Nature Medicine 29, 10 doi: 10.1038/s41591-023-02532-z

ナトリウム利尿の測定は、急性心不全(AHF)患者での利尿薬治療に対する応答を評価するための、信頼性が高く、容易に利用可能なバイオマーカーになると示唆されている。本論文では、ナトリウム利尿誘導利尿療法がAHF患者のナトリウム利尿および臨床転帰を改善するかどうかを評価するために、非盲検の実用的臨床試験としてPUSH-AHF(Pragmatic Urinary Sodium-based algoritHm in Acute Heart Failure)試験を実施した。
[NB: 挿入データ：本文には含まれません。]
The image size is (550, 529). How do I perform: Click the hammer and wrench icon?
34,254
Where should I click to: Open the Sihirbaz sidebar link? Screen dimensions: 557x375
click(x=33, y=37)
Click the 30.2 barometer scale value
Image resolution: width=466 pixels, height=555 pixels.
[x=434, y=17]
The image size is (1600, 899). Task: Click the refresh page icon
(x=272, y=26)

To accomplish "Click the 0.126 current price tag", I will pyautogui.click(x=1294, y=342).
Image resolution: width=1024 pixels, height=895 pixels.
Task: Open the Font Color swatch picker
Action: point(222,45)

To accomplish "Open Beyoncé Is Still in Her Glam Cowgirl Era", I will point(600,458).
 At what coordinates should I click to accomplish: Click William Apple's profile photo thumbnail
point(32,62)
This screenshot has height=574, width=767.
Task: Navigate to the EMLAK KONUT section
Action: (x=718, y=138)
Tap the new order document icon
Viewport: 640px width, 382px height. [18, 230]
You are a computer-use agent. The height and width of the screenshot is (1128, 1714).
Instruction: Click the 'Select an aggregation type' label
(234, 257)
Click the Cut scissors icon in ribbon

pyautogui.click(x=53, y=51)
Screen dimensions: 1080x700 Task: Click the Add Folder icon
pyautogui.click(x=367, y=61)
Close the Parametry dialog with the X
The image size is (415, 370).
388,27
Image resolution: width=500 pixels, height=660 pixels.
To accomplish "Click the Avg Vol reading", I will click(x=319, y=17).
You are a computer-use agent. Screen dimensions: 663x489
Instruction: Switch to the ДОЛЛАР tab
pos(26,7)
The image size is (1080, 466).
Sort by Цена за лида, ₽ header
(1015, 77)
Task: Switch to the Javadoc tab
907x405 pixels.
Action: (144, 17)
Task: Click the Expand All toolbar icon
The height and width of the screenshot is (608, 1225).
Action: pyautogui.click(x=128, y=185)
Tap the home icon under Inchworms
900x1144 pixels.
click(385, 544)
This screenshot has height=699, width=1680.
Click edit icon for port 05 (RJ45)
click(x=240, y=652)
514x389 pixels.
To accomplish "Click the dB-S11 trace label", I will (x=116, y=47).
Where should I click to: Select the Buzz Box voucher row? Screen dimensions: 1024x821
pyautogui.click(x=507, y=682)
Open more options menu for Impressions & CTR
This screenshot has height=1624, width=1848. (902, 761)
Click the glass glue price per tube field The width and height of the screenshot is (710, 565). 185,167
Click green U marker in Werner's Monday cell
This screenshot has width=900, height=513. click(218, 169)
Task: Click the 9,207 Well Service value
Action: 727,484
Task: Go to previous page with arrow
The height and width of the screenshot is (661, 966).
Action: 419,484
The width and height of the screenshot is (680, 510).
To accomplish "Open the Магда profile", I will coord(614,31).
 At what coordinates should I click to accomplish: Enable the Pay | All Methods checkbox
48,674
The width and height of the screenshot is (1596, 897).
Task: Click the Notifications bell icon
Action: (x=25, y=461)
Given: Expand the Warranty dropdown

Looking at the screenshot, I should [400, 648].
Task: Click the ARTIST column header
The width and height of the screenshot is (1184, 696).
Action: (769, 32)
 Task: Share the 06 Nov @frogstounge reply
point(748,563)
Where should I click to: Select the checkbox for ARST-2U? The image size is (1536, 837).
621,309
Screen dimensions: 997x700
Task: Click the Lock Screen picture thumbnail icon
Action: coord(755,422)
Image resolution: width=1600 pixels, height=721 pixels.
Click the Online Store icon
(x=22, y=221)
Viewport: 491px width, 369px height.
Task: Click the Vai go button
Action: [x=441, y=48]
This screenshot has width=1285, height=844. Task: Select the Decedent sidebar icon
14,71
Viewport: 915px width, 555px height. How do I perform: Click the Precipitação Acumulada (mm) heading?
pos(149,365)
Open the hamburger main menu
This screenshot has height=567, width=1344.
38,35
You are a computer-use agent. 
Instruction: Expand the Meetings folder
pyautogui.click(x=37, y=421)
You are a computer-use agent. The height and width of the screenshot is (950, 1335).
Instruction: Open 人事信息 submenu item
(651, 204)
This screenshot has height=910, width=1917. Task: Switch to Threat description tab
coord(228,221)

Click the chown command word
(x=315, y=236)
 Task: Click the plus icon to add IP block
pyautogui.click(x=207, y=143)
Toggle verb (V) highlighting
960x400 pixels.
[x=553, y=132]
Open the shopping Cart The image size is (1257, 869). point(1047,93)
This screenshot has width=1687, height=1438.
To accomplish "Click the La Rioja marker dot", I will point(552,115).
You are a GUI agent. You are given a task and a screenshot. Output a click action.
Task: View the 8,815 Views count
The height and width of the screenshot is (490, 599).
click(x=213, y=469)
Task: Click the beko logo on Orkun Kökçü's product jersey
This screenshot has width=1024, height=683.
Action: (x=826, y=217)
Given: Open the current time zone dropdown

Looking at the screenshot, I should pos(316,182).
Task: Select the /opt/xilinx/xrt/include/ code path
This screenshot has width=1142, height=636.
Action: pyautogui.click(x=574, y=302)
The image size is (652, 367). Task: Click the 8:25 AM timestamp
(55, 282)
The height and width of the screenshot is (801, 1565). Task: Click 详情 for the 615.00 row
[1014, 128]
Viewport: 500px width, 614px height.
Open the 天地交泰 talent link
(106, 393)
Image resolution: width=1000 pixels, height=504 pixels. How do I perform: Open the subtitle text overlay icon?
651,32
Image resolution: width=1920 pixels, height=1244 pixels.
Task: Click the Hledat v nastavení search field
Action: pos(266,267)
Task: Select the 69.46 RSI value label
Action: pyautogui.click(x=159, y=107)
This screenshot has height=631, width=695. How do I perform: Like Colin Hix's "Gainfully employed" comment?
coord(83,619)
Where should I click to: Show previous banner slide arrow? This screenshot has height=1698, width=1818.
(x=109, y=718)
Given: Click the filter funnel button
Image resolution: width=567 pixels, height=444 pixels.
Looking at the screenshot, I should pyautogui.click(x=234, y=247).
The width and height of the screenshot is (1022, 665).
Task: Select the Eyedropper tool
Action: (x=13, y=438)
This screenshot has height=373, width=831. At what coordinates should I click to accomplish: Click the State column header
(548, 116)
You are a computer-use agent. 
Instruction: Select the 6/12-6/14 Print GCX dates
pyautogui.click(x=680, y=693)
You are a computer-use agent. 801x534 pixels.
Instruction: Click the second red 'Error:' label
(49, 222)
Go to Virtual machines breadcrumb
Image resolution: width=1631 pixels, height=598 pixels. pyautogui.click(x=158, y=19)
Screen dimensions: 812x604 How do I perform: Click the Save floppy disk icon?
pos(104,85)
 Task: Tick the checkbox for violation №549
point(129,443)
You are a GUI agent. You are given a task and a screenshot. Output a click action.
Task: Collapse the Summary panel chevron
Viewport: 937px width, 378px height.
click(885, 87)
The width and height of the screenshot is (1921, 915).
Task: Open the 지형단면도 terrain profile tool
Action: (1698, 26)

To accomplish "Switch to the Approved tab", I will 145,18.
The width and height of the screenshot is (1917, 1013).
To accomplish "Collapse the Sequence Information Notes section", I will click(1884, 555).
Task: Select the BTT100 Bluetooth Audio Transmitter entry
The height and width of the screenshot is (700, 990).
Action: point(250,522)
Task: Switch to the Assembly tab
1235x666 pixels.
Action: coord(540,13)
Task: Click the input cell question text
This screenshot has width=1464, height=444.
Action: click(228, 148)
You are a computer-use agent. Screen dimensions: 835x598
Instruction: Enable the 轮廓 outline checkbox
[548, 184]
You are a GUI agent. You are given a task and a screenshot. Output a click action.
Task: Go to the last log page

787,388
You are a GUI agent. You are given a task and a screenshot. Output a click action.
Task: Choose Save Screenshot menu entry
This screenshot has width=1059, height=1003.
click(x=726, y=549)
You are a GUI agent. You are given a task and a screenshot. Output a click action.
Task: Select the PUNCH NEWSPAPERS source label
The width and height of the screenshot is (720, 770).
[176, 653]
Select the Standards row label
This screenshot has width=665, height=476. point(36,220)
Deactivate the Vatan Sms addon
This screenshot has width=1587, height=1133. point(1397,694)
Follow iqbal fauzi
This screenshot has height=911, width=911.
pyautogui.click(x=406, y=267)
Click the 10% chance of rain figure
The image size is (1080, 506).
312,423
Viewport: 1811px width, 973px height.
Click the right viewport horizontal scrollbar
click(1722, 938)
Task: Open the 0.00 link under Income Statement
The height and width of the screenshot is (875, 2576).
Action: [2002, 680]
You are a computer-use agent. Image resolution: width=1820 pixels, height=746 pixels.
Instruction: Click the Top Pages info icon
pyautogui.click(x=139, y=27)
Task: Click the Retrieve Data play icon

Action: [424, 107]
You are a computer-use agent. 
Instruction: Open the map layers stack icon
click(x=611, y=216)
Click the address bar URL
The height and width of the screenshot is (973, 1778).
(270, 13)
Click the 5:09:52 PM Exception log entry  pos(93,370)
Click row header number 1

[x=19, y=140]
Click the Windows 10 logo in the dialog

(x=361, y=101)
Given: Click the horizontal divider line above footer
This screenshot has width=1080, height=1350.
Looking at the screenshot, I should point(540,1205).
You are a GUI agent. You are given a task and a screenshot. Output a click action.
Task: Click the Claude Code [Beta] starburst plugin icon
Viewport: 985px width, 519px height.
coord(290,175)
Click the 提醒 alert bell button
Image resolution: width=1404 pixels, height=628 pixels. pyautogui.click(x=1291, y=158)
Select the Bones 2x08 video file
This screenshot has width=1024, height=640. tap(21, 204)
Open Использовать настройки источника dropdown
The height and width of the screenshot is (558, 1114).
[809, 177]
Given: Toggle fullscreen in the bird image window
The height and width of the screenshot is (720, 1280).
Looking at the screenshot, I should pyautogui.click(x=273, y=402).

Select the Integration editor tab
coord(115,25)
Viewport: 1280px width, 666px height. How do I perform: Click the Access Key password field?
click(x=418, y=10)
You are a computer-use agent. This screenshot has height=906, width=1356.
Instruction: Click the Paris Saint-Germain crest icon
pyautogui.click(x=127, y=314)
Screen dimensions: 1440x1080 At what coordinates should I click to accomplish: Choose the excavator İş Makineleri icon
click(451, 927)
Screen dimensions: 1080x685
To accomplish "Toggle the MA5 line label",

この試験では、静注ループ利尿薬による治療が必要なAHF患者310人(女性45%)がナトリウム利尿誘導療法または標準治療(SOC)に無作為に割り付けられた。ナトリウム利尿誘導群では、定められた時点でナトリウム利尿を評価し、スポット尿中ナトリウム値が70 mmol l−1を下回れば、治療の強化が促された。2つの主要評価項目は、24時間尿中ナトリウム排泄量、および無作為化後180日までの間にあらゆる原因による死亡または心不全による最初の再入院が起こるまでの期間の複合評価項目とした。1つ目の主要評価項目は満たされ、ナトリウム利尿は、ナトリウム利尿誘導群で409 ± 178 mmol、SOC群で345 ± 202 mmolであった(P = 0.0061)。しかし、あらゆる原因による死亡または心不全による最初の再入院までの期間の複合評価項目については、2群間に有意差はなく、ナトリウム利尿誘導群の患者のうちの46人(31%)、SOC群の患者のうちの50人(31%)で見られた(ハザード比0.92〔95%信頼区間0.62~1.38〕、P = 0.6980)。これらの知見は、ナトリウム利尿誘導療法がAHFの個別化治療への第一歩である可能性を示唆している。ClinicalTrials.gov登録番号:NCT04606927。